HW/SW co-verification basics: Part 3 - Hardware-centric methods - Embedded.com

HW/SW co-verification basics: Part 3 – Hardware-centric methods

As we have seen in Part 1 and Part 2 , there are benefits and drawbacks of using software models of microprocessors and other hardware. This section discusses techniques that avoid model creation issues by using a representation of the microprocessor that doesn't depend on an engineer coding a model of its behavior.

As the world of SoC design has evolved, the design flows used for microprocessor and DSP IP have changed. In the beginning, most IP for critical blocks such as the embedded microprocessor were in the form of hard IP. The company creating the IP wanted to make sure the user realized the maximum benefit in terms of optimized performance and area. The hard macro also allows the IP to be used without revealing all of the source code of the design. As an example, most of the ARM7TDMI designs use a hard macro licensed from ARM.
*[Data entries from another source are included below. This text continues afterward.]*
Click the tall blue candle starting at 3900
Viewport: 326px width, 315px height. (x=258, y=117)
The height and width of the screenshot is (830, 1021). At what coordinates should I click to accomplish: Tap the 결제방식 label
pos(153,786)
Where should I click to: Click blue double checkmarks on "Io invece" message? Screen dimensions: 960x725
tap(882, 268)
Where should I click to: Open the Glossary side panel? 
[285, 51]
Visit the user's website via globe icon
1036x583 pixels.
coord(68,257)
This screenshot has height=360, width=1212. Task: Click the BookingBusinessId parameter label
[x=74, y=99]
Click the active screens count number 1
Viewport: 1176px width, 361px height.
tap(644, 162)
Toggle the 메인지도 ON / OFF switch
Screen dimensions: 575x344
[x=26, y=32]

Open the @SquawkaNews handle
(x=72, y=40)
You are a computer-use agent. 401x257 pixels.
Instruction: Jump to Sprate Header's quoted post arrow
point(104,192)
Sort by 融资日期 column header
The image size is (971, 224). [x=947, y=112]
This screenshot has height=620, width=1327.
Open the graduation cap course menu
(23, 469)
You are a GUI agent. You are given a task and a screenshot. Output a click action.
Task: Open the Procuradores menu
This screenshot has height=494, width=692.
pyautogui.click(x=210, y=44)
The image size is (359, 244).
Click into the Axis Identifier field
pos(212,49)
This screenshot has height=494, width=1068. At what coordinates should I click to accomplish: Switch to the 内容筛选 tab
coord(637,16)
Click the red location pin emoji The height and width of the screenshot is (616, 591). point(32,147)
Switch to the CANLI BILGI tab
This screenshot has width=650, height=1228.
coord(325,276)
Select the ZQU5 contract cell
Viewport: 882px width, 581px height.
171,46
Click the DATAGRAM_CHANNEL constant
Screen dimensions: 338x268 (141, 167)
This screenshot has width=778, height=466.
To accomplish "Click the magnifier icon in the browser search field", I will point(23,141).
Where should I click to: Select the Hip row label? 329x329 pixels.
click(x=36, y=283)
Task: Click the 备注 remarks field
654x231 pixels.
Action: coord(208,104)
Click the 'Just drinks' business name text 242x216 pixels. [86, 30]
RTL Model of CPU with Software Debugging
Today. most SoC designs don't use hard macros but instead use a soft macro in the form of synthesizable Verilog or VHDL. Soft macros offer better flexibility and eliminate portability issues in the physical design and fabrication process.

Now that the RTL code for the CPU is available and can easily be run in a logic simulator or emulation system. everybody wants to know the best way to perform co-verification. Is a separate model like the instruction set simulator really needed?  It does not seem natural to most engineers (especially hardware engineers) to replace the golden RTL of the CPU, the representation of the design that will be implemented in the silicon, with something else. The reality is that the RTL code can be used for co-verification and has successfully been used by project teams.

The drawback of using the RTL code is that it can only execute as fast as the hardware execution engine it is running on. Since it is totally inside the hardware execution engine, there is no chance to take any simulation short cuts that are possible (or automatic) with host-code execution or instruction set simulation.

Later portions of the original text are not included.